* _Try it_
Please return all lines in the listing holding the word "computer".

* _Provided records_
--

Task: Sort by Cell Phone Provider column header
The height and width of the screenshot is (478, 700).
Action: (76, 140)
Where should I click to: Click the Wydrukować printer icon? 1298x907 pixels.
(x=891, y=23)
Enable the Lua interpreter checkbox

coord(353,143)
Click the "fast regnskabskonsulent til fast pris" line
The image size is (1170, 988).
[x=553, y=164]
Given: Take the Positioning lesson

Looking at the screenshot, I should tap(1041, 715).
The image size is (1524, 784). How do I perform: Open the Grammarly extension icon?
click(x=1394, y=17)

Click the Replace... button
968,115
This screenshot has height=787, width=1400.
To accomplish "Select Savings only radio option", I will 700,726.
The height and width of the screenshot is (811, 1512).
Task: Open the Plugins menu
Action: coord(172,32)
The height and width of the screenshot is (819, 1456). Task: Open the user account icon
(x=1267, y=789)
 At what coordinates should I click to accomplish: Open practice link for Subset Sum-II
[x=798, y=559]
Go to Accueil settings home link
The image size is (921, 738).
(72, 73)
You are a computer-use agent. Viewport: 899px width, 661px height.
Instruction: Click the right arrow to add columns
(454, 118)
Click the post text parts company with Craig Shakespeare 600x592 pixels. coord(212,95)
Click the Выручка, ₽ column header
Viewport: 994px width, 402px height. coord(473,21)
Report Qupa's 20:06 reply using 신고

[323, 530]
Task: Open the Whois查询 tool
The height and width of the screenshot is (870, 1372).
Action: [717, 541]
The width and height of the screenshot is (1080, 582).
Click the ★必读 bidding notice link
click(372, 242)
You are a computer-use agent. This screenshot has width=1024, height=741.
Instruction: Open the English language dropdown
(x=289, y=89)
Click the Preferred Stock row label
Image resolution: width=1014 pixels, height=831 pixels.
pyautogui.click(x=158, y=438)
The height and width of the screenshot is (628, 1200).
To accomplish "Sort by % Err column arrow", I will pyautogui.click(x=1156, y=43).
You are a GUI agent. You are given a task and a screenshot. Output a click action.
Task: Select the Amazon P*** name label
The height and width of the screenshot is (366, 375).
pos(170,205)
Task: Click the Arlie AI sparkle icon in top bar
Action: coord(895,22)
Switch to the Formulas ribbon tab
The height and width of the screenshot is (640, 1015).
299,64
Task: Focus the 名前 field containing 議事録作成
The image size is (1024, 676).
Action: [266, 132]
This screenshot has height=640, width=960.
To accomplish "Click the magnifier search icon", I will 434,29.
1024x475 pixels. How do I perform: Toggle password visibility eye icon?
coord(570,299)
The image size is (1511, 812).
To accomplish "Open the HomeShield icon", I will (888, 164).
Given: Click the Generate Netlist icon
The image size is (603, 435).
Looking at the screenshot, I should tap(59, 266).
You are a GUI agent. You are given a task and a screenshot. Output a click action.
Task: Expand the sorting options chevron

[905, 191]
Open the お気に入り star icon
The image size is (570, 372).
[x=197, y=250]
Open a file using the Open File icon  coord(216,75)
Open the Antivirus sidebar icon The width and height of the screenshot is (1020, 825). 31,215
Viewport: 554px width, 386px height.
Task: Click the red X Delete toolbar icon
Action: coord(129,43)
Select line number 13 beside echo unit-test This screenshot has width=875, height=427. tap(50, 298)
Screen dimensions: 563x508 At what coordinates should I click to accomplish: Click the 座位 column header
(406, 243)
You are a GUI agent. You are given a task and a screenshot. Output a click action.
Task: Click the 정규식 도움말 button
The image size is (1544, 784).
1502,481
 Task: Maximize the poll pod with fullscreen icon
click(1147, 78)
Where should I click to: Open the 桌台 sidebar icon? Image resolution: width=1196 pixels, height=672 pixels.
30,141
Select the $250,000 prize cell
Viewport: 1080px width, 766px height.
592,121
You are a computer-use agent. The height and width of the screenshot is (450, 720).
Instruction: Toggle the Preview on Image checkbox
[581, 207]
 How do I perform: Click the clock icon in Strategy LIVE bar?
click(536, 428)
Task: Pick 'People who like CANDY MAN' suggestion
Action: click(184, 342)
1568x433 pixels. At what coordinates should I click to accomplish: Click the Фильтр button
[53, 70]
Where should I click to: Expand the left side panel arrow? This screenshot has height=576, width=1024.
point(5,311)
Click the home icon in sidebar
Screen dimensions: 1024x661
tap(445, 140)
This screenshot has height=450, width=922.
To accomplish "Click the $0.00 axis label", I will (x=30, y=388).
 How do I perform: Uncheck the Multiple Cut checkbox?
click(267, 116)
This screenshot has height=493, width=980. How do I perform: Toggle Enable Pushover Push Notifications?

--

* _Result for this exercise_
You are a computer-use agent. Viewport: 899px width, 661px height.
You are a computer-use agent. This screenshot has width=1024, height=741.
You are a computer-use agent. The height and width of the screenshot is (450, 720).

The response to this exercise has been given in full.